The Superior Court granted the City’s motion for summary judgment on the inverse condemnation claim based on the argument that the City neither owns nor maintains the portion of the pipe where the flooding occurred.
On appeal, the Court of Appeal relied on Skoumbas v. City of Orinda, 165 Cal.App.4th 783 (2008) and held that the City was not entitled to summary judgment. That case involves similar facts, and in that case the held that “the mere fact that a portion of a storm drain system may be privately owned . . . does not immunize a public entity from liability for erosion damage caused by the remaining publicly owned portions of the storm drain system.” The Skoumbas court had previously rejected a similar argument “for some type of whole ownership rule” requiring “that an entire drainage system must be a public improvement in order to find a government agency liable in inverse condemnation for downstream damage caused by diverted surface water.” Instead, the court explained that “the relevant question is whether the City’s ownership, operation or control of [a portion of] the improvements . . . were unreasonable or posed an unreasonable risk of harm to plaintiffs, and whether the City’s unreasonable conduct was a substantial cause of the damage to plaintiff’s property.”
In reaching that conclusion, the Skoumbas court and the court here distinguished a similar case DiMartino v. City of Orinda, 80 Cal.App.4th 329 (2000). The DiMartino case involved similar facts, but differed in that the privately-owned portion of the pipe in that case served an exclusively private purpose, serving only the defendant’s property.
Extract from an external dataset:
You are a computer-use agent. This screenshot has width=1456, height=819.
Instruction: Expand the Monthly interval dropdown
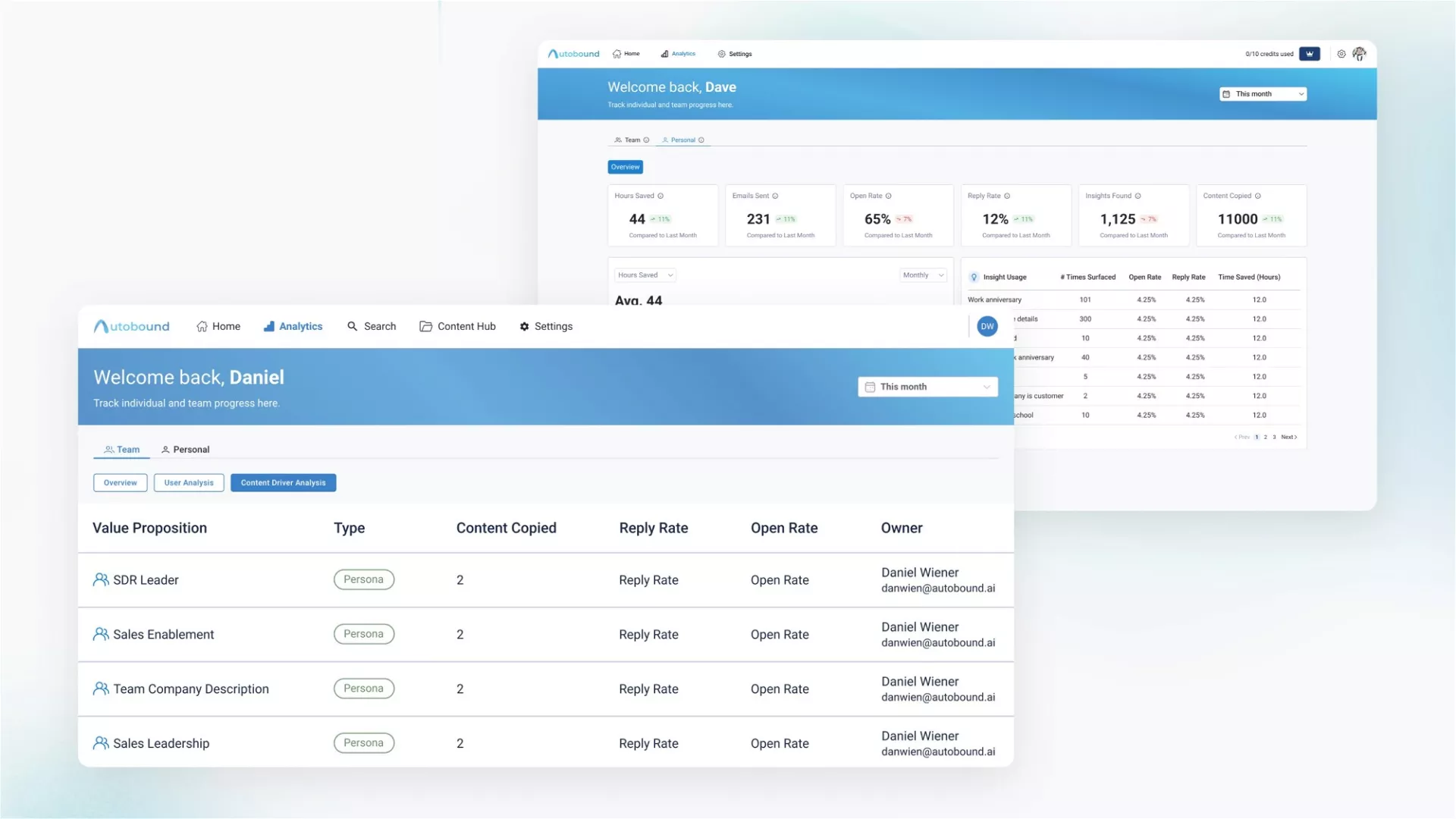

By contrast, here the private portion at issue was part of a larger system that discharged surface waters for the entire surrounding neighborhood.
Accordingly, the Perks court held that “because the City did not establish undisputed facts showing it acted reasonably with respect to the City-owned portions of the storm drain system, the City was not entitled to judgment as a matter of law on Plaintiffs’ causes of action for inverse condemnation.”
The case further supports the reasonableness analysis, which is a positive for public agencies. However, the case leaves open further issues for public agencies on how to address improvements that jointly serve both public and private purposes. We expect the law on inverse condemnation to continue to evolve over the next several years.